AirBnB presses ahead with IPO

AirBnB (ABNB) is proceeding with its initial public offering (IPO) today (10th November) to become listed on the US Nasdaq, targeting a valuation of US$42bn, which has increased from the previously expected valuation of US$34.8bn. The company previously referred to a price range of US$44 to US$50 in its regulatory filings last week, but has since upped these expectations.

It is an interesting move to go through with an IPO towards the end of the year, when many fund managers and institutional investors begin to lock-in their performance for the year. If these investors benchmark their performance against the Nasdaq and they have underperformed the market, this may drive up the demand to gain from a potential jump in the share price. Vice versa, for the institutional investors outperforming the Nasdaq, they may remain conservative and not partake in the IPO due to the potential downside risk.
Just like the rest of the travel industry, AirBnB felt the full force of Coronavirus. The company had to raise emergency funding of US$2bn just to stay afloat, also cutting a quarter of its workforce while cutting expenses in other areas of spending in an attempt to offset the decline in demand for short term stays. This new valuation is assuming that the company can grow its revenue by 36% compounded annually for the next five years, which is a lofty expectation to say the least, but can it be justified?

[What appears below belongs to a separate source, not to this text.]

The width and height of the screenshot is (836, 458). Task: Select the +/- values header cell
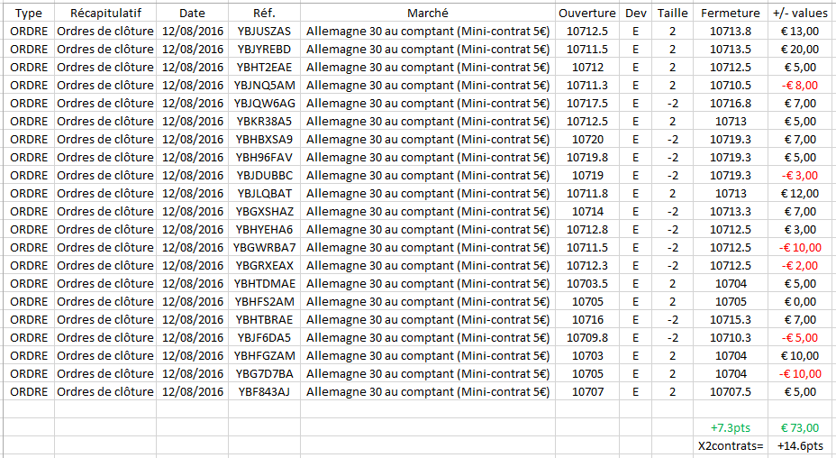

In short, the company has a significantly large global footprint with c7.6 million rooms/listings worldwide, whereas booking.com, Marriott Rooms and Hilton Worldwide rooms only have 6.2m, 1.4m and 1m, respectively. In addition, with the roll-out of vaccines causing travel industry stocks to spike as the outlook for the sector looks slightly rosier, we can expect that AirBnB should be able to capitalise on the sector’s recovery and the pent-up demand for international travel. As lockdown restrictions slowly lift, AirBnB could be a market leader in the sector by providing an immensely seamless process of booking and cancelling rooms without significant costs to the consumer, along with the huge variety of potential locations and properties.

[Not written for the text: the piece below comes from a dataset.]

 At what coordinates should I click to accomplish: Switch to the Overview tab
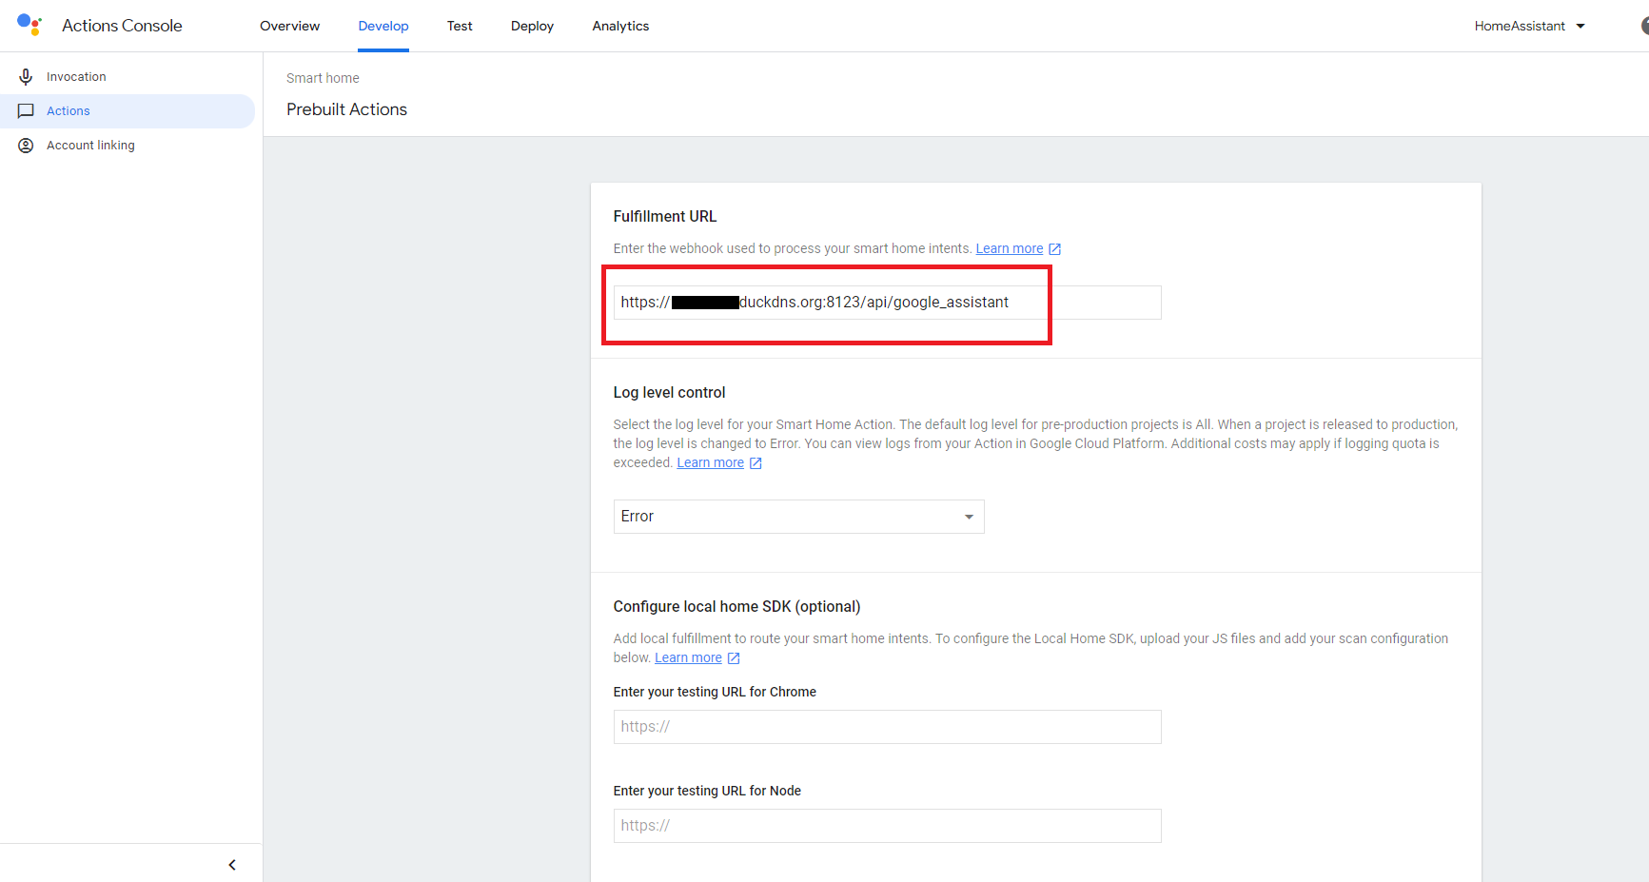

Investors have been craving a stock which will be a significant riser out of depressed sectors such as travel, energy and financials, and AirBnB has the potential to be just that. Investors have flocked to technology to generate their high returns over the Coronavirus period and turned their backs on travel and leisure. But with the valuations of technology looking generally high, the tides may be turning. The fact that AirBnB utilised technology in integration with travel will be very exciting for investors. Just how Uber provides a taxi service while owning no vehicles, AirBnB offers places to stay without owning any property. This may offer a way to lock in good long-term returns as the travel and hospitality sectors recover as lockdowns are lifted and the floodgates for international travel are opened.

Please note that investments and income arising from them can fall as well as rise in value. This communication is for information only and does not constitute a recommendation to buy or sell the shares of the investments mentioned.